- EXERCISE GOAL -
Beginning with the first line, copy out each line of the material until the line containing "On 23 Sep 2023 (129, 917)" has been copied as well.

- RECORDS SUPPLIED -
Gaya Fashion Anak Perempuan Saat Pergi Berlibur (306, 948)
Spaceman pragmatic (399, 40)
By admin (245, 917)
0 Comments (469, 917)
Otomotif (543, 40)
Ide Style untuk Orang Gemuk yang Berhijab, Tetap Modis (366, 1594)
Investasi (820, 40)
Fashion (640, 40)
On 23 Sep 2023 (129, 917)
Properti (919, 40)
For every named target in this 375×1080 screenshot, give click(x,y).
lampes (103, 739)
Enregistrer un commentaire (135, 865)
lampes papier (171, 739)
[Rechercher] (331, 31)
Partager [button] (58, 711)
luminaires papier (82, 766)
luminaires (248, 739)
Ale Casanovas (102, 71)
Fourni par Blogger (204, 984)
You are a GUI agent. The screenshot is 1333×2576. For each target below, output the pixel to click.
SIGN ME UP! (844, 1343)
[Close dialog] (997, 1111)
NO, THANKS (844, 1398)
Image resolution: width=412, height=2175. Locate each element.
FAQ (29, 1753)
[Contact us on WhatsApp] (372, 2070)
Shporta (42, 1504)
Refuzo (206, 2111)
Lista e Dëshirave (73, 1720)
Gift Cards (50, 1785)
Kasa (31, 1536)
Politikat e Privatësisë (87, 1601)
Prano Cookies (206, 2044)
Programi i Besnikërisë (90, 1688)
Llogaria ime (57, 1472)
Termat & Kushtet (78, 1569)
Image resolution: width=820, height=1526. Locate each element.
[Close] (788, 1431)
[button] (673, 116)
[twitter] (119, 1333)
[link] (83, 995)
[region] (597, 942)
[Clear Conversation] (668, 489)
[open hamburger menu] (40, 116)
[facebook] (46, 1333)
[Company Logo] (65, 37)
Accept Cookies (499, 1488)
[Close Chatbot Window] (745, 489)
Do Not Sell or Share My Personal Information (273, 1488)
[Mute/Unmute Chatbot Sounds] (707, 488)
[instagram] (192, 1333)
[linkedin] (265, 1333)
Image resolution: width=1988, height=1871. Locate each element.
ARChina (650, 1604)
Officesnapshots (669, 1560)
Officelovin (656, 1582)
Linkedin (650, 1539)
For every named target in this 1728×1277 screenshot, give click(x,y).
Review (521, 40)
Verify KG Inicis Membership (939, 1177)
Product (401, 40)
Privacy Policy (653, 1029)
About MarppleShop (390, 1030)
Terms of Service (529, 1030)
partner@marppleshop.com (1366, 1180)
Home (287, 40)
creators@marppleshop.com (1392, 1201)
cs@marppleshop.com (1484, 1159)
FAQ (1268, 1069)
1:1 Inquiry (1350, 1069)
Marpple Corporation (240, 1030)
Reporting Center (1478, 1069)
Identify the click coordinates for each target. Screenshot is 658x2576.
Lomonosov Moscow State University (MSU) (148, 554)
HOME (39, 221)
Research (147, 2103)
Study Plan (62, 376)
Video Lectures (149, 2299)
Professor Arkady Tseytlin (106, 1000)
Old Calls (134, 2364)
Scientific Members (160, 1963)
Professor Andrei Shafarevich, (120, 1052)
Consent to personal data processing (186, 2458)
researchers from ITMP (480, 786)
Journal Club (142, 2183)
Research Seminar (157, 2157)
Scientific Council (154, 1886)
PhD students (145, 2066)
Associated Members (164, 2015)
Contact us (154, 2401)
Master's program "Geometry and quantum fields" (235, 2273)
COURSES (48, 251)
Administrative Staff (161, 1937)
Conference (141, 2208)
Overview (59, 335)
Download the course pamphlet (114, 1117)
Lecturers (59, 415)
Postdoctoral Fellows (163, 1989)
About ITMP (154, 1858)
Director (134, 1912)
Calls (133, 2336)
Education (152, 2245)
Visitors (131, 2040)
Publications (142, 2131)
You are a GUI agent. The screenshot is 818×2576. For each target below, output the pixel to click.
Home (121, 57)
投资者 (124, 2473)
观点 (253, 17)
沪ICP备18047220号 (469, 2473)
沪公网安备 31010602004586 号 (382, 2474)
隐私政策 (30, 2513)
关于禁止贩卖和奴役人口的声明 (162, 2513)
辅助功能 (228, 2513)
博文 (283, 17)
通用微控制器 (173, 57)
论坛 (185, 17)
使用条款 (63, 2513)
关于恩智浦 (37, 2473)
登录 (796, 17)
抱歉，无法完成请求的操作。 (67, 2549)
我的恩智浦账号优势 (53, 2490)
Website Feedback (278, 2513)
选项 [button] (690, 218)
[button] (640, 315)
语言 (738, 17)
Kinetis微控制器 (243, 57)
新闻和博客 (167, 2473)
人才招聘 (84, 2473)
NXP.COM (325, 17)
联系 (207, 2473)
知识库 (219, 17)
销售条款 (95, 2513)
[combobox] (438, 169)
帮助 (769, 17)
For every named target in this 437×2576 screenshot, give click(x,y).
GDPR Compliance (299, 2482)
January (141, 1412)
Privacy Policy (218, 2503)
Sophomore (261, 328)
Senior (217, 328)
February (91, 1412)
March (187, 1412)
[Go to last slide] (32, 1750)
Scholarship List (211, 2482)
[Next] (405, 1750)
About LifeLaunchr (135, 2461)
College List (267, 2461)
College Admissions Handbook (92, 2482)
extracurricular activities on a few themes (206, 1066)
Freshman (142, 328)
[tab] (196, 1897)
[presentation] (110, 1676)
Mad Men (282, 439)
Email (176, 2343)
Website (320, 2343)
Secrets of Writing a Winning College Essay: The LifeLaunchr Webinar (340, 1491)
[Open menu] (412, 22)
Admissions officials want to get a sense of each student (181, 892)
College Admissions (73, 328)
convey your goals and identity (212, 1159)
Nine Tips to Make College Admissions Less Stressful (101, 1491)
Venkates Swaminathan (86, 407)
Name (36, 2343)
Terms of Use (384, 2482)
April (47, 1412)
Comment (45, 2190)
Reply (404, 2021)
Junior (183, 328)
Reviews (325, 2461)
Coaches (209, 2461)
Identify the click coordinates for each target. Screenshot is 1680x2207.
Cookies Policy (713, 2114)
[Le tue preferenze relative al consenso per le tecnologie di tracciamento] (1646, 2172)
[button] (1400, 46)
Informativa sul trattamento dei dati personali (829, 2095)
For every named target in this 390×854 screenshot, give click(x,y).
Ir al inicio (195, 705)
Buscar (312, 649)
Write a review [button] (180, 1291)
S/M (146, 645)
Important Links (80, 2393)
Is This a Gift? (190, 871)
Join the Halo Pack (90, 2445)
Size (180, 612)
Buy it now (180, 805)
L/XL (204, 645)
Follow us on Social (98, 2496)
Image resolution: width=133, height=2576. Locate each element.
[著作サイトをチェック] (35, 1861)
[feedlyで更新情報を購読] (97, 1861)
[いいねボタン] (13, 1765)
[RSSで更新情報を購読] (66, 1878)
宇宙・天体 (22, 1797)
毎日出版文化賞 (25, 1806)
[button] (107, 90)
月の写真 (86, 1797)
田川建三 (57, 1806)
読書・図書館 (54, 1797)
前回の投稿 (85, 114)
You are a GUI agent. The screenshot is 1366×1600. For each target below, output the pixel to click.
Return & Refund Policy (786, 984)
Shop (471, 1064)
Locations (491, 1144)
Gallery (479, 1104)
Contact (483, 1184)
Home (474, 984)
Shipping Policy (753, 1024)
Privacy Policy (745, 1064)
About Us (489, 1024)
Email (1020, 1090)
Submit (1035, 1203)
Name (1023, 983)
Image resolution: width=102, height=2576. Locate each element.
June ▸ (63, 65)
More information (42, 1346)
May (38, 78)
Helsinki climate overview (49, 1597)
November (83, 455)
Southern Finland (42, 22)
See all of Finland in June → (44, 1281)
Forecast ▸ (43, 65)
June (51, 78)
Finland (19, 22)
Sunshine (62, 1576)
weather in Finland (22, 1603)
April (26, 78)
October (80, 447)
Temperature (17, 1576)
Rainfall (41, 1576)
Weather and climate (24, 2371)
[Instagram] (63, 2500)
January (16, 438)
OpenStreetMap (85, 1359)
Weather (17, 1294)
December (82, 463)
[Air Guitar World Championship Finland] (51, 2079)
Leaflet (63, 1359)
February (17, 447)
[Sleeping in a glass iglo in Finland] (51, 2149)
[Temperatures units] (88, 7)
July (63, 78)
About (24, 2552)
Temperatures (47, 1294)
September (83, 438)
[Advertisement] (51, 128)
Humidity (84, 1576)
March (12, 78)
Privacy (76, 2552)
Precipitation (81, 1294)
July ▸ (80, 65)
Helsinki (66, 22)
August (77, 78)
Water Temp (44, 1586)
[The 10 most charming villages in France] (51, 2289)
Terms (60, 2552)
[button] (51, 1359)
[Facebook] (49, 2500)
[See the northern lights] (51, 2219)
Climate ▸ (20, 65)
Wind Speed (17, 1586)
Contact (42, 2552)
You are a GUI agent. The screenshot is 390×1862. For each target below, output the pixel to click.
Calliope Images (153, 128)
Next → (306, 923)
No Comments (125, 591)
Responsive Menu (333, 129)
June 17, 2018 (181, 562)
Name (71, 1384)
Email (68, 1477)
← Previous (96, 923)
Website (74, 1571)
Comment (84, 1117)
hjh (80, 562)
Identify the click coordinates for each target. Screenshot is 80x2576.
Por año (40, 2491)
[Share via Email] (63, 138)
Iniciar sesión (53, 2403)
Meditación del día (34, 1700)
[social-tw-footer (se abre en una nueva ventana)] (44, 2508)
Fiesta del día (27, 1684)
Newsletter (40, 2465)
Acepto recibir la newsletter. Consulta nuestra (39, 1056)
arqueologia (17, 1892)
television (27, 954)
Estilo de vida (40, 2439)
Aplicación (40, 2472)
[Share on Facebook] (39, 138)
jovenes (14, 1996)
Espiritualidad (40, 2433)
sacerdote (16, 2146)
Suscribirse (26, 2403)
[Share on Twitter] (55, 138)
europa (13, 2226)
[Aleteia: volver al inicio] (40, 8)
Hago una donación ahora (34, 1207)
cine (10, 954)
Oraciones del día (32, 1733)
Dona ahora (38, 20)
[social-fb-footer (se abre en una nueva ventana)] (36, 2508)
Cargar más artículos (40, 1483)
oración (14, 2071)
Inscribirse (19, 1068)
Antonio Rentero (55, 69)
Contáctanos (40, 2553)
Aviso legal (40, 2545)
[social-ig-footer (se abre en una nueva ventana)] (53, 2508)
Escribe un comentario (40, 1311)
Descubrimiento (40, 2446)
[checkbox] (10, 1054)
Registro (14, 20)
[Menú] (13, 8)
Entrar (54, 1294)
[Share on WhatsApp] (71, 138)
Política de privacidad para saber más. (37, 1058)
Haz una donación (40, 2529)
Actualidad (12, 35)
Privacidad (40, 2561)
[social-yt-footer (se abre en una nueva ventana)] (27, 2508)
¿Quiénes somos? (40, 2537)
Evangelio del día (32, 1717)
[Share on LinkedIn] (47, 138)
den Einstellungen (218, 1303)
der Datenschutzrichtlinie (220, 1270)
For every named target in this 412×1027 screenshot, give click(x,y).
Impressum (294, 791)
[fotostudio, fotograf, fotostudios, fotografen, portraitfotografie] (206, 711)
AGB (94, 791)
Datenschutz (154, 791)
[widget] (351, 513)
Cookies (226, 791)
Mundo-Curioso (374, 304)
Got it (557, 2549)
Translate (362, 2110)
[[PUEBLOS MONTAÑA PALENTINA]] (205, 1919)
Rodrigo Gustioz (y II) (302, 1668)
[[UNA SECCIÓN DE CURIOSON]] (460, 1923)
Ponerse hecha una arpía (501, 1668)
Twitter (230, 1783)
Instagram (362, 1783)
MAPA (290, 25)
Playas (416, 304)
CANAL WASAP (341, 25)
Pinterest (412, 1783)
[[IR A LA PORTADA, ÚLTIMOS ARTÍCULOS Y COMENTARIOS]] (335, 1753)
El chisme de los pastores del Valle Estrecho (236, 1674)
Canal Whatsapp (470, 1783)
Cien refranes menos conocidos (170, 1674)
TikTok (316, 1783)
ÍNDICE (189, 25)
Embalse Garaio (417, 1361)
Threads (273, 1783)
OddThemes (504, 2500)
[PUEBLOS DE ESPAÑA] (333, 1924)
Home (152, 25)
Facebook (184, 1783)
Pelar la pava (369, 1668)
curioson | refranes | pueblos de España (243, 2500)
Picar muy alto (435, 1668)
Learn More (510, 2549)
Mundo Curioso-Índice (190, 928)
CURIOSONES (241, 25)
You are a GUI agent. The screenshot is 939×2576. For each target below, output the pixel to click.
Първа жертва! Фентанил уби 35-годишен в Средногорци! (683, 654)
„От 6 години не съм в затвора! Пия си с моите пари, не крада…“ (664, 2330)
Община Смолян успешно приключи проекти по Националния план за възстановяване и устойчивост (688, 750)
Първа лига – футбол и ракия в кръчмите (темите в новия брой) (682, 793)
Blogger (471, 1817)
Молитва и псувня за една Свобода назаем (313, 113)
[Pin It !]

- ANSWER SECTION -
Gaya Fashion Anak Perempuan Saat Pergi Berlibur (306, 948)
Spaceman pragmatic (399, 40)
By admin (245, 917)
0 Comments (469, 917)
Otomotif (543, 40)
Ide Style untuk Orang Gemuk yang Berhijab, Tetap Modis (366, 1594)
Investasi (820, 40)
Fashion (640, 40)
On 23 Sep 2023 (129, 917)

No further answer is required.